Further Investigation of the Role of Osteopontin in Hematopoietic Stem Cell Aging
The Hematopoietic stem cell population resident in bone marrow is responsible for generating blood cells and immune cells. Like all stem cell populations, their activity alters and declines with aging. This is one of the causes of the progressive disarray of the immune system in older individuals. If we want to rejuvenate the immune system, then restoring the youthful activity of hematopoietic stem cells is one of the items on the to-do list, alongside regrowth of the thymus, and clearing out the accumulation of exhausted, senescent, and misconfigured immune cells.
The protein osteopontin appears to have a sizable role in maintaining the hematopoietic stem cell population, but levels fall in older individuals. Researchers have demonstrated, in mice, that restoring high levels osteopontin can also restore a significant degree of hematopoietic stem cell activity. This is promising because it is comparatively simple to achieve and package as a therapy, but equally it isn't addressing whatever root causes underlie this narrow view of the picture. The open access paper here continues the investigation of osteopontin in the context of hematopoietic aging in mice, adding further evidence for its relevance.
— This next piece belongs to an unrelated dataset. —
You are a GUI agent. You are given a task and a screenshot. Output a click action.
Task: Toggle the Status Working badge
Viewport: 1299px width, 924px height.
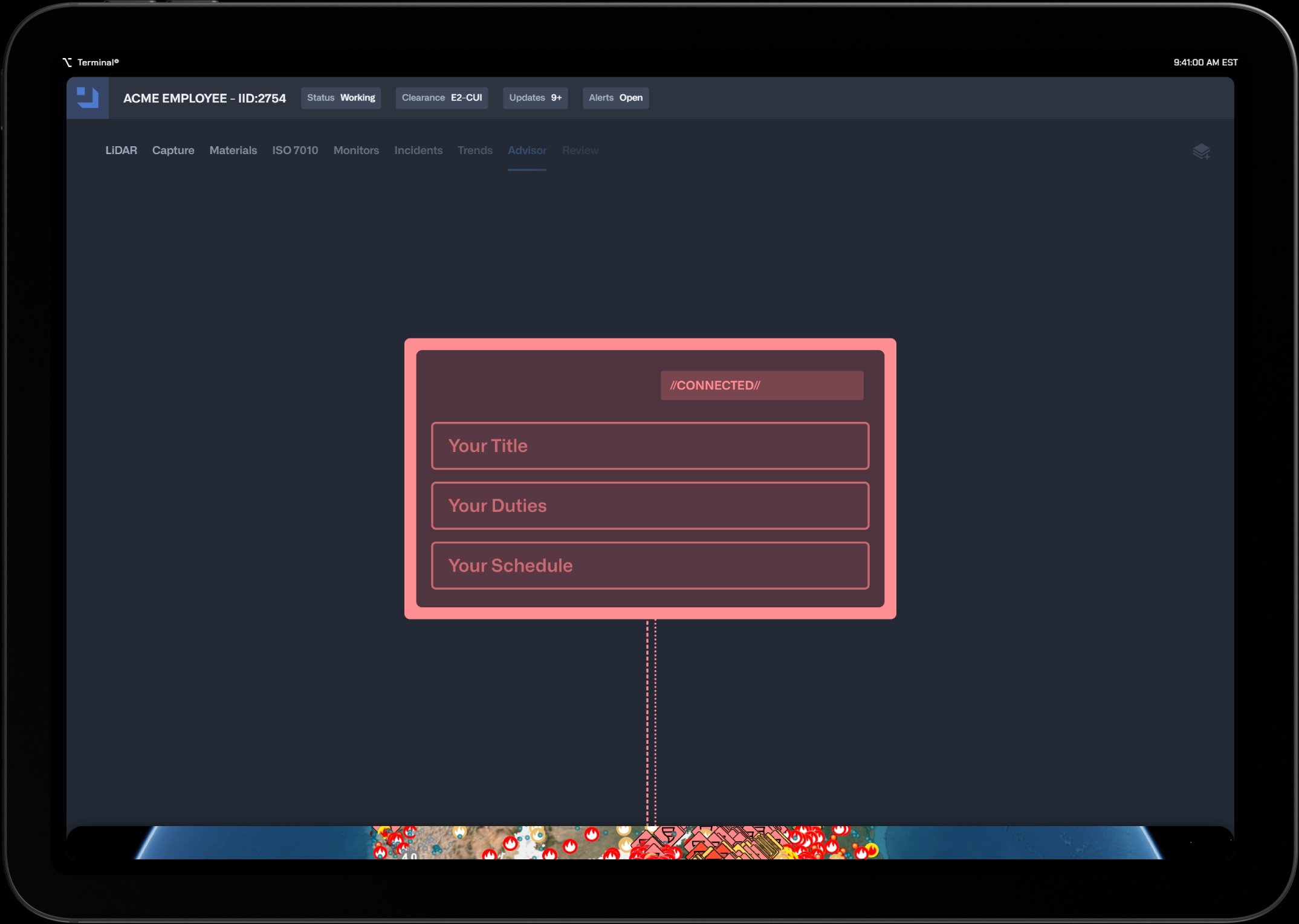click(x=341, y=98)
In mammalian tissues that undergo high cell turnover, such as the hematopoietic system, a small population of stem cells maintains organ regeneration throughout the animal's life span. However, the functionality of stem cells declines during aging and can contribute to aging-associated impairments in tissue regeneration. Accumulating evidence indicates that aged hematopoietic stem cells (HSCs) increase in number due to a higher rate of self-renewal cell divisions while displaying reduced ability to reconstitute the immune system.
The phosphorylated glycoprotein osteopontin (OPN) is an extracellular matrix component of the bone marrow with important roles in tissue homeostasis, inflammatory responses, and tumor metastasis. The expression of OPN within the bone marrow is highly restricted to the endosteal surface, a location where HSCs have been found to reside preferentially. OPN binds to cells through integrins or the CD44 receptor, subsequently activating multiple signaling pathways. When HSCs are transplanted into wild-type (WT) or OPN knockout mice, they exhibit aberrant attachment and engraftment, suggesting the dependence of HSCs on OPN in these processes. Moreover, OPN deficiency within the bone marrow microenvironment results in an increase in primitive HSC numbers. More recently it has been reported that osteopontin exposure to aged HSC can attenuate their aging-associated phenotype.
Here, we study the impact of OPN on HSC function during aging using an OPN-knockout mouse model. We show that during aging OPN deficiency is associated with an increase in lymphocytes and a decline in erythrocytes in peripheral blood. In a bone marrow transplantation setting, aged OPN-deficient stem cells show reduced ability to reconstitute the immune system likely due to insufficient differentiation of HSCs into more mature cells. In serial bone marrow transplantation, aged OPN knockout bone marrow cells fail to adequately reconstitute red blood cells and platelets, resulting in severe anemia and thrombocytopenia as well as premature deaths of recipient mice. Thus, OPN has different effects on HSCs in aged and young animals and is particularly important to maintain stem cell function in aging mice.